The Government is to introduce a law imposing tougher penalties on “rogue and reckless” company directors that could see them paying compensation to victims.

The proposal is to be written in to the Queen’s Speech to push legislation through Parliament before next year’s general election. It will allow the Government to order the courts to force a disqualified director who ripped off investors to compensate victims.

Vince Cable, the Business Secretary, has been behind the push for stronger deterrents and tougher sanctions for those who flout the law.

His moves are aimed at reducing scams including those targeting the “grey market” – for example, persuading pensioners to invest in wine companies, which have seen £80m lost by savers.  Another scam is landbanking, in which people are sold plots of land they are told will greatly increase in value, but later discover that planning permission was never likely to be granted. Some 111 companies have been wound up since 2007 and 34 directors disqualified for this ruse.

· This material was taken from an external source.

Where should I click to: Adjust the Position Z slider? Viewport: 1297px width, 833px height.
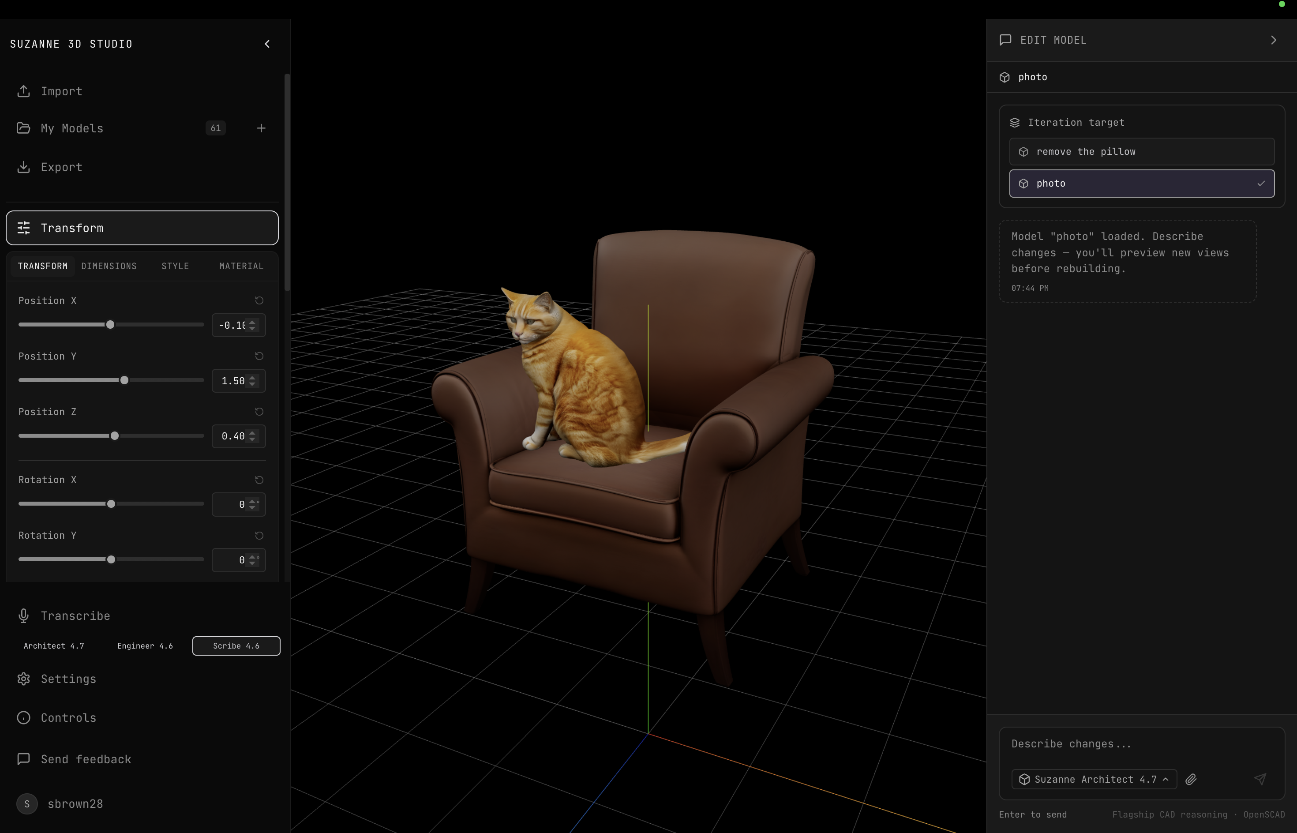pyautogui.click(x=114, y=435)
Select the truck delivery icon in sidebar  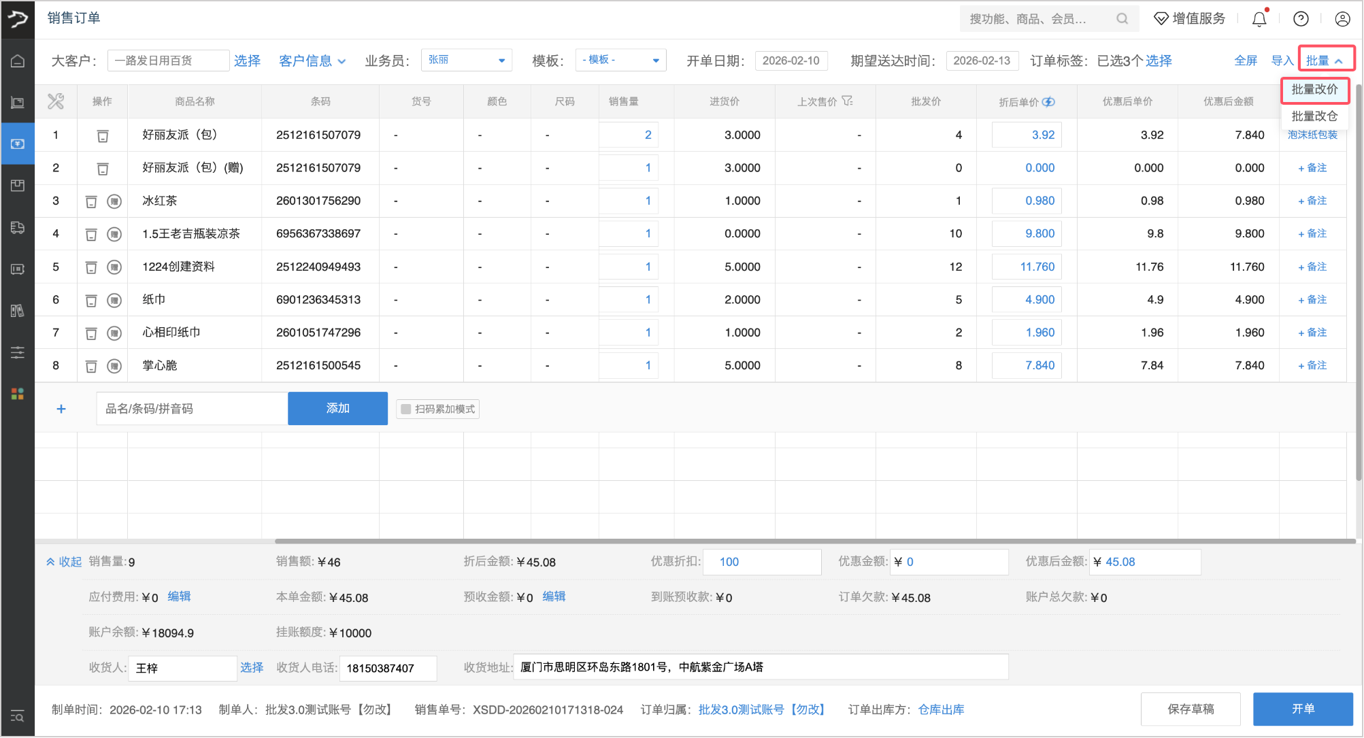(18, 228)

Rogue businessmen have also exploited the “carbon credits” system for business, by selling credits to people who find that they cannot sell them on to big companies as they were promised. Almost £30m has been taken from investors in this way since 2012. Mr Cable, who promised a crackdown on “dodgy directors” at the Liberal Democrat conference last September and has now drawn up the necessary legislation, said: “The vast majority of directors in this country run their businesses in the right way. But some people have suffered unnecessary losses as a result of rogue behaviour. Rogue directors can cause a huge amount of harm in terms of large financial losses, unnecessary redundancies and lifelong investments going down the drain. It is only right that we put the toughest possible sanctions in place, make sure we stamp out unfair practices and deter those who are looking to act dishonestly.”

Foreign businessmen convicted of an offence abroad could be barred from being a director in the UK. Judges will have a duty to take account of a wider range of issues when deciding whether to ban a director, such as previous business failures and losses, overseas conduct and breaches of specific laws.

About 1,200 directors are already banned each year for between two and 15 years.

The Confederation of British Industry and the Institute of Directors welcomed Mr Cable’s proposals. But R3, the trade body for insolvency professionals, said the Government’s record on disqualifying directors did not match its rhetoric.